St.Paul is the greatest convert and the greatest missionary that God has ever given to His Church.
Saul of Tarsus was a well-educated and zealous young rabbi, very determined that nothing should change or dilute the Jewish religion. He was committed to searching out and punishing members of what was (to him) an unacceptable new sect within Judaism, those who followed Jesus of Nazareth. For Saul, their revolutionary new religious faith was a blasphemous lie; they claimed that their crucified and risen Master was the Son of God.
Saul was called into Christ’s service through a vision of Him on his way to Damascus. That meeting with the risen Lord was the turning point in Saul’s life. He was converted to faith in Christ, and became Paul. Christ became the entire raison d’etre of his new faith and his new vocation. He wrote “It is not I who live, but Christ Who lives in me” (Gal.2:19-21). The one who had been uncompromising in his persecution of Christians discovered that his true calling was to take the truth of Christ to the Gentiles.

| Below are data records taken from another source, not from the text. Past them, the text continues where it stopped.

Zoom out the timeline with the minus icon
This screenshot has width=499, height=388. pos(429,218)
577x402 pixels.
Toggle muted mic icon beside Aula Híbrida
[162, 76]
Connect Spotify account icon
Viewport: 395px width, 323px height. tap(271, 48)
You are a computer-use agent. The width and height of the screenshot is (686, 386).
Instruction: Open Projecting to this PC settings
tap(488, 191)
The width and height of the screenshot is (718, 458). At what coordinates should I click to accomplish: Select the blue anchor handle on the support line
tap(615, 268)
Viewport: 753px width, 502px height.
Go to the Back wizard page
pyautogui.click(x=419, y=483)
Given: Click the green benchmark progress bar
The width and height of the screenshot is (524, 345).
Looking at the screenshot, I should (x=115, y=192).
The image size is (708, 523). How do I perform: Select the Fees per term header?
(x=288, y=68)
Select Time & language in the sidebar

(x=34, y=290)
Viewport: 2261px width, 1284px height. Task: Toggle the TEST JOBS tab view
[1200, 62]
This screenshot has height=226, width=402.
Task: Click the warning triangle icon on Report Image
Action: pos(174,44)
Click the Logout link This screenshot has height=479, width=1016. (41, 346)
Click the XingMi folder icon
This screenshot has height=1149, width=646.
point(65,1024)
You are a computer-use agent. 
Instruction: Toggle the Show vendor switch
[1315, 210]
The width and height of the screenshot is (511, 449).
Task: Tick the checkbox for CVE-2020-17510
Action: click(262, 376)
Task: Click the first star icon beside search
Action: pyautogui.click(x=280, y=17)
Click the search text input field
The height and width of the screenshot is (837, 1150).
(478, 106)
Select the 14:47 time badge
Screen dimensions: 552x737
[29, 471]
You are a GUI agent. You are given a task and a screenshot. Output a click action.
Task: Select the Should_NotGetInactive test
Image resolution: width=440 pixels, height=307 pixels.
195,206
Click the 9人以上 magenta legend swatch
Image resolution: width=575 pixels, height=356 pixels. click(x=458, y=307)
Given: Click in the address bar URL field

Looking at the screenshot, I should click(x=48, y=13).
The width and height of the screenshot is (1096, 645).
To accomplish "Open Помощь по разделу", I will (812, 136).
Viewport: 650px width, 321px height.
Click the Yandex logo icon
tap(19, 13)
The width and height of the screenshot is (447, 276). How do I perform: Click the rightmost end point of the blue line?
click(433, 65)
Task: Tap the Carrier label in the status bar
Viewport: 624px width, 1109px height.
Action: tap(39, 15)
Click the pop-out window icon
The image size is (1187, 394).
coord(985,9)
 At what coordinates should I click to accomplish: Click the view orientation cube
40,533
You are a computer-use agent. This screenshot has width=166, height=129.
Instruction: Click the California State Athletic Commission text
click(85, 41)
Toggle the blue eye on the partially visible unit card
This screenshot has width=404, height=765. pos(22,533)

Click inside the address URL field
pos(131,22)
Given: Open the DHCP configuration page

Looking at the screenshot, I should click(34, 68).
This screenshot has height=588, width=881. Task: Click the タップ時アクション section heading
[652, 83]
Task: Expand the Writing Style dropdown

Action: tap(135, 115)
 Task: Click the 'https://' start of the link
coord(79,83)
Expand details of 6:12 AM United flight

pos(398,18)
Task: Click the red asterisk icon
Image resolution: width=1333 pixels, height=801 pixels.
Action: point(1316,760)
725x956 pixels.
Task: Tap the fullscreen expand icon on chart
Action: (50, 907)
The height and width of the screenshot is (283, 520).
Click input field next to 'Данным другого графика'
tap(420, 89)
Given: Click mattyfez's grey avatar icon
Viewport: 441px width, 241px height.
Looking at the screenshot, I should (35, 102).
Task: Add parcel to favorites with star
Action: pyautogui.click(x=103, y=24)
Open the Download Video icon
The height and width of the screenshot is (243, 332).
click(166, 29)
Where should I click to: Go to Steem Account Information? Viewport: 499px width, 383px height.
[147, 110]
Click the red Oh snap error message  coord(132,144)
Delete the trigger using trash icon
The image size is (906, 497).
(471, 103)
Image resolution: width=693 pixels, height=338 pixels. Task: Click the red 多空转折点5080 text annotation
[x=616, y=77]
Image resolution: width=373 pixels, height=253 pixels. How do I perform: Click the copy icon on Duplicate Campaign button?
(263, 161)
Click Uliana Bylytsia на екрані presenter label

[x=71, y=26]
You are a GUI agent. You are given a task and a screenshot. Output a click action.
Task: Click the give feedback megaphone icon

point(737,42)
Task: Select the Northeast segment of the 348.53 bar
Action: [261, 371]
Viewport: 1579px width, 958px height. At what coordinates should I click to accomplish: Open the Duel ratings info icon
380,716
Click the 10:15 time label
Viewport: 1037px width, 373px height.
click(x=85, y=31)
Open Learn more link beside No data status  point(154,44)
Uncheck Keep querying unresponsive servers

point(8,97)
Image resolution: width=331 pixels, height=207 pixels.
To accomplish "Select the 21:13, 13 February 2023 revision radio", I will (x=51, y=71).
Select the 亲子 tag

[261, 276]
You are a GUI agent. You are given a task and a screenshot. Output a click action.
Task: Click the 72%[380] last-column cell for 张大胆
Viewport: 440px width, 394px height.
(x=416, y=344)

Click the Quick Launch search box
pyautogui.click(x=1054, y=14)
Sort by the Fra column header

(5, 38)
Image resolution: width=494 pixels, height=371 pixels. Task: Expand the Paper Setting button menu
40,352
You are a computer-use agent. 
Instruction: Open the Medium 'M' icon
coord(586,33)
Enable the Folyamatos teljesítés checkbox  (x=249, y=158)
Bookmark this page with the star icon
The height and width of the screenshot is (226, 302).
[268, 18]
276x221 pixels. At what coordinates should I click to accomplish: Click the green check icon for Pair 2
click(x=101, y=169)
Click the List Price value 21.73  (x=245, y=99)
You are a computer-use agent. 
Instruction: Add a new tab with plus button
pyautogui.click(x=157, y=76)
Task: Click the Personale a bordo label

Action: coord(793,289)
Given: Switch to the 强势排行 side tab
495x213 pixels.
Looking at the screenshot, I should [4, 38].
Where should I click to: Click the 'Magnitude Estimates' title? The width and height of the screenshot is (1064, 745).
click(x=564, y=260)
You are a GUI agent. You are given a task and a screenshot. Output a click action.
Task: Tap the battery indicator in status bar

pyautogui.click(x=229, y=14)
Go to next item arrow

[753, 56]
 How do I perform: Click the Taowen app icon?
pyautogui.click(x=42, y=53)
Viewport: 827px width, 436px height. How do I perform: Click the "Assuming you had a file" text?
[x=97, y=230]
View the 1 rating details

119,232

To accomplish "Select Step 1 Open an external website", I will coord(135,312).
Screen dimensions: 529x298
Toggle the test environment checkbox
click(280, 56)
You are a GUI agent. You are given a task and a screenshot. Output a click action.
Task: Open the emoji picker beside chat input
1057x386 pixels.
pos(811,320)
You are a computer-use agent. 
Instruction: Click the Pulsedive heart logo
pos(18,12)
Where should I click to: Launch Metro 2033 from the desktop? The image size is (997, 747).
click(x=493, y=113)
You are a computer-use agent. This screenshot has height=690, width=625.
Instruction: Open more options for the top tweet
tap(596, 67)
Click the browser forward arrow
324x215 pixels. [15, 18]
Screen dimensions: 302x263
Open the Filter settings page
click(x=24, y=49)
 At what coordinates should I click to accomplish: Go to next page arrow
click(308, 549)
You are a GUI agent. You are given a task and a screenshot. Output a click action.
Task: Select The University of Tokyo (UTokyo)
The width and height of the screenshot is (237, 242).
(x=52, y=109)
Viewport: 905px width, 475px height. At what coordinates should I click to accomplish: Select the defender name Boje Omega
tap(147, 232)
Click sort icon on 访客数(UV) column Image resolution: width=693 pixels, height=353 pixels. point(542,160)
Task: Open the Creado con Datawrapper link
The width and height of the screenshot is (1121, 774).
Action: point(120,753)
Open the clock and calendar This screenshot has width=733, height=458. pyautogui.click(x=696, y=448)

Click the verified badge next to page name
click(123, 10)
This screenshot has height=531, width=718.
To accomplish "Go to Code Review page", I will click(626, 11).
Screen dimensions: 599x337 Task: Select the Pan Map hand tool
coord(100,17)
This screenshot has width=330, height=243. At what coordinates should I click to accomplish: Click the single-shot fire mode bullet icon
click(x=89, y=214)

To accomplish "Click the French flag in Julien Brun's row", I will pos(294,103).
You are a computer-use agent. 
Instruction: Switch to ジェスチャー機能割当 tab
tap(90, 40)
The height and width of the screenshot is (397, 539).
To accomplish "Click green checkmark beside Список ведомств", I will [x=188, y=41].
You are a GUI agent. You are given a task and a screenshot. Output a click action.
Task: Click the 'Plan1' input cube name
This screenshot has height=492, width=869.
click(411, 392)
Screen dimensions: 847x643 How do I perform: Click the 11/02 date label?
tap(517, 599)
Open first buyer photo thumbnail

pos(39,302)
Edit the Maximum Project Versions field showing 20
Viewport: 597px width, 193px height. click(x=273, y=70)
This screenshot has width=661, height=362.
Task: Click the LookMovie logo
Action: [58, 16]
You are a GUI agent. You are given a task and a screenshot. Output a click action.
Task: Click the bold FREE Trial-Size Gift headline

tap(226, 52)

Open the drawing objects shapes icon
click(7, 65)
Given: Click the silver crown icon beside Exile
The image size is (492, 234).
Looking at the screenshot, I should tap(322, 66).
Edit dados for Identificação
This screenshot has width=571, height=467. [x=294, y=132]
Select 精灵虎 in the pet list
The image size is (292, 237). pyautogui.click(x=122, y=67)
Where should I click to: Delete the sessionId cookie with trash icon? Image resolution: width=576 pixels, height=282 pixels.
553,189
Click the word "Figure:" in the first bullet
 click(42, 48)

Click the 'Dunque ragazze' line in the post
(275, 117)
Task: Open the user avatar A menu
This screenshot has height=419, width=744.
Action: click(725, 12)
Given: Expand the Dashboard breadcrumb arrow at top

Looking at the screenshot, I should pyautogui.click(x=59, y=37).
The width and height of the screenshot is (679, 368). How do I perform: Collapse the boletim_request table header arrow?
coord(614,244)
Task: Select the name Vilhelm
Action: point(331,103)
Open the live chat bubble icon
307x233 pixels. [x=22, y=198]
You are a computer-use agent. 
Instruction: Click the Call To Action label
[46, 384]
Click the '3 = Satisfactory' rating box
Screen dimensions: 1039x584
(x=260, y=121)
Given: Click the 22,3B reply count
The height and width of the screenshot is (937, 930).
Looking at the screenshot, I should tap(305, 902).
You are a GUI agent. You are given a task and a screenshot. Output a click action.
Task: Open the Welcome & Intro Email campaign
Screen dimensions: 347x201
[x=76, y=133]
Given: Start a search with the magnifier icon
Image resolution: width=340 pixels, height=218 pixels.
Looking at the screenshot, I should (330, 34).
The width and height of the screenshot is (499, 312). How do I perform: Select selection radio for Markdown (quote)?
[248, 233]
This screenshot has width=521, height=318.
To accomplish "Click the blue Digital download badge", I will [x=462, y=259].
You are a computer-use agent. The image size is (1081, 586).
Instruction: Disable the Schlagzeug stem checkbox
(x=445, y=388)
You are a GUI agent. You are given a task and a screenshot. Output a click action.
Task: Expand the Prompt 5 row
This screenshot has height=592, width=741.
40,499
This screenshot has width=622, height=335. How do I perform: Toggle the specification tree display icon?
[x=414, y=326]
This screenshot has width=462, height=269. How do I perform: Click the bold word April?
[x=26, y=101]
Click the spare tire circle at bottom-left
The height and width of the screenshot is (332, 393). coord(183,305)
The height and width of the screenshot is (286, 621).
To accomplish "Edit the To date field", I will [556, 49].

Paul’s Damascus road conversion experience matured into a profound and dynamic love for Christ. That love speaks eloquently in every New Testament letter written by Paul. His urgent love bore fruit in his heroic missionary work of evangelization, a mission based on his new faith in Christ’s divinity and His unique role as Messiah and Saviour.
Paul knew that the truth about Christ which had been revealed to him was new and definitive. The heroic convert did not indulge in mind-games by pretending that his new faith was not different. Paul knew that Jesus of Nazareth was Messiah, the Redeemer whose death and resurrection changed the world for ever. Paul knew that in Christ the new and everlasting covenant had finally been established, once and for all. In that new and final covenant all God’s earlier promises were fulfilled. Paul knew that God’s final and greatest covenant with His People would never be revoked or superseded.
For a correct understanding of the Church’s teaching about Judaism and Christianity we can do no better than to imbibe that teaching at its pure and revelatory source – the inspired Word of God in the New Testament of the Holy Bible. The four gospels together with St.Paul’s own letters and the epistle to the Hebrews reveal the truth of the matter with unambiguous clarity. There we have the revealed truth, plain for all to read.
The 1992 Catechism of the Catholic Church gives authoritative elucidation of this and all other truths of Catholic faith and morals.